━━━━━ Given records

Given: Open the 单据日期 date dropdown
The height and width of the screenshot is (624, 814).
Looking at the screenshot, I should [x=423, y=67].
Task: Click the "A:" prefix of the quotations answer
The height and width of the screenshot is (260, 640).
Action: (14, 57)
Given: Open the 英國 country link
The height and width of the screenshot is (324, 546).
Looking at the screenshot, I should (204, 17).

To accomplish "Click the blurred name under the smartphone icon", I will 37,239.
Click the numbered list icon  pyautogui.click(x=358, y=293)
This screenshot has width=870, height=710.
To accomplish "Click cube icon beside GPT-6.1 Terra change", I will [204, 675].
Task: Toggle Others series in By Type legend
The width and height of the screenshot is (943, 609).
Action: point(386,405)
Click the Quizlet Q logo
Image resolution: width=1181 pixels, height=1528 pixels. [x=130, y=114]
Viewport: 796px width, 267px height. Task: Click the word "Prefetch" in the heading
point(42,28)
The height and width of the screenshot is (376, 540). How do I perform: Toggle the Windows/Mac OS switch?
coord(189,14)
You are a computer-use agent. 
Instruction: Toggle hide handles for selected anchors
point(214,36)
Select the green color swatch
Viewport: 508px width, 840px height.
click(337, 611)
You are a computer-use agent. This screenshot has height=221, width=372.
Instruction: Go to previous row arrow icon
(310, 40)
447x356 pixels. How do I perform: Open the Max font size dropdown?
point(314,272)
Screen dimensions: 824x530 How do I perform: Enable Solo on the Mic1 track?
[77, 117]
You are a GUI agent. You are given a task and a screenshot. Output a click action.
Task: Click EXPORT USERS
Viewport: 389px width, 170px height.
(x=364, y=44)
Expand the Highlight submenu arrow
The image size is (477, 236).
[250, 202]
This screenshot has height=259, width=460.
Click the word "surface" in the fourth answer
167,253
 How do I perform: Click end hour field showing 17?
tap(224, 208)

━━━━━━━━━━

Copy out each line of the data that holds the string "This".

## Task response
This screenshot has width=870, height=710.
You are a computer-use agent. This screenshot has height=221, width=372.
This screenshot has height=259, width=460.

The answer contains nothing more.